[EXERCISE INPUTS]

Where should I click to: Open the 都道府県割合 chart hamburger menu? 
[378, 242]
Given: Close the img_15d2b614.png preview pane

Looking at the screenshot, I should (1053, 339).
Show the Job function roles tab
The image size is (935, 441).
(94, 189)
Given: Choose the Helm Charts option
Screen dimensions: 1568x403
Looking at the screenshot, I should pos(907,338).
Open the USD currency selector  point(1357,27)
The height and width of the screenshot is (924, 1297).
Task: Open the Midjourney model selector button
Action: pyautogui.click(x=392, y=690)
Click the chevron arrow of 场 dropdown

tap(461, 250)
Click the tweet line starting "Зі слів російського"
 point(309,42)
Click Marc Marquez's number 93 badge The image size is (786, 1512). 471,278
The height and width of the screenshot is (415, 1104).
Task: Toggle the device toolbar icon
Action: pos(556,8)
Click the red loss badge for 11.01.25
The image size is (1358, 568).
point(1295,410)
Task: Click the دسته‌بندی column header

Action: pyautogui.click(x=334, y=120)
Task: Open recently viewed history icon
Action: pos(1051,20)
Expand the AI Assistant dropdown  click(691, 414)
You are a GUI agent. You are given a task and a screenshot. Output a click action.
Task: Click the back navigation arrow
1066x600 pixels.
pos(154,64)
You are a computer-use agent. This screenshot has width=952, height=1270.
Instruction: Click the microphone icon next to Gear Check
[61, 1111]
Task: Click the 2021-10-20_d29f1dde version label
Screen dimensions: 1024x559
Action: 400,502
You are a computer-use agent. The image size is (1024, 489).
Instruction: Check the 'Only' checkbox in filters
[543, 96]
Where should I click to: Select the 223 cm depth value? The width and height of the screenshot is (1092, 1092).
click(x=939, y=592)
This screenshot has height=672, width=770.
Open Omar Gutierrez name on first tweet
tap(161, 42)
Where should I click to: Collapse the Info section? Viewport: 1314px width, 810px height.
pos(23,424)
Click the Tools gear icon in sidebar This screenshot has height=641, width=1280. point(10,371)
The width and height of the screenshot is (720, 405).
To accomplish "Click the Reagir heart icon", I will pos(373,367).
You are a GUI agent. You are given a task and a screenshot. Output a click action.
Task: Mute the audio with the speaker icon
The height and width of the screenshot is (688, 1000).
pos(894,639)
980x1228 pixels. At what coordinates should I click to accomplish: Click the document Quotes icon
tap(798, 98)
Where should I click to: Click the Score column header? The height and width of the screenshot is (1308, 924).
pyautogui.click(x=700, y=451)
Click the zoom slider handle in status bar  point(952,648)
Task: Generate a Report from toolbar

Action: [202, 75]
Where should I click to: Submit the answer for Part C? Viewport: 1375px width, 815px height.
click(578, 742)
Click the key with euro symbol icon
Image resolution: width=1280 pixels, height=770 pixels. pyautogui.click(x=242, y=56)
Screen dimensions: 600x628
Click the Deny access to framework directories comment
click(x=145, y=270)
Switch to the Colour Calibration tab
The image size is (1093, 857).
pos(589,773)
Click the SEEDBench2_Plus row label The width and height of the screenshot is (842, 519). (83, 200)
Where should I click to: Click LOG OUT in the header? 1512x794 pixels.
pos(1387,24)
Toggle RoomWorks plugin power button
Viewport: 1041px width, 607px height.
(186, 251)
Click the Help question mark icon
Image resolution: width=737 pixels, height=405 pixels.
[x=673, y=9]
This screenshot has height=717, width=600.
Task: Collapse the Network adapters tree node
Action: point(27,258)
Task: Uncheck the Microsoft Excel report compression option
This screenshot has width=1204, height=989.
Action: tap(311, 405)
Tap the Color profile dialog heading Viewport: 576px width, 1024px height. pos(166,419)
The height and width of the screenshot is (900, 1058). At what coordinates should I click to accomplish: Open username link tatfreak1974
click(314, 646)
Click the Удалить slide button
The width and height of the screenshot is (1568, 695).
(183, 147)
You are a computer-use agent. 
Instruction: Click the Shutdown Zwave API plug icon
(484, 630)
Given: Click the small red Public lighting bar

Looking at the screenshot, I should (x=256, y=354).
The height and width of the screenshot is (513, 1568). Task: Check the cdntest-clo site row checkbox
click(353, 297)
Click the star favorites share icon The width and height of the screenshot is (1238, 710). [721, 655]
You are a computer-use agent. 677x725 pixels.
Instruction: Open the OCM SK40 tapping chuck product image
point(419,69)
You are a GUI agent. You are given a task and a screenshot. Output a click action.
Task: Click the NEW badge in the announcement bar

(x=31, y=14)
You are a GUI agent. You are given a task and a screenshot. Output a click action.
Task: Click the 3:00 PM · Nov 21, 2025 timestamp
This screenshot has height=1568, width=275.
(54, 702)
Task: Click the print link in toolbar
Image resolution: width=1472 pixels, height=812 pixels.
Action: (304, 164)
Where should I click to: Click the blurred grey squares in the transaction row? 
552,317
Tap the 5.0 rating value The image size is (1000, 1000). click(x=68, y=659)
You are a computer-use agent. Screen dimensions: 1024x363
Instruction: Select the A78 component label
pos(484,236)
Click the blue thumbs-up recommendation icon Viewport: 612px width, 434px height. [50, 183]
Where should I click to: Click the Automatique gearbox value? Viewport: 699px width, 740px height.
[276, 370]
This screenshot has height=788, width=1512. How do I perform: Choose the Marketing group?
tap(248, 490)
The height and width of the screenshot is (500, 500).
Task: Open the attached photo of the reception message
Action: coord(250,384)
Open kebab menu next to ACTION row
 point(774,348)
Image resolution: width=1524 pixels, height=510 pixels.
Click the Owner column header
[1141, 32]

[/EXERCISE INPUTS]

-- EXERCISE DETAILS --
Find all lines holding the word "computer" in the records above and copy them.

-- ANSWER SECTION --
You are a computer-use agent. This screenshot has width=952, height=1270.
You are a computer-use agent. The image size is (1024, 489).
You are a computer-use agent. 
You are a computer-use agent. 677x725 pixels.
You are a computer-use agent. Screen dimensions: 1024x363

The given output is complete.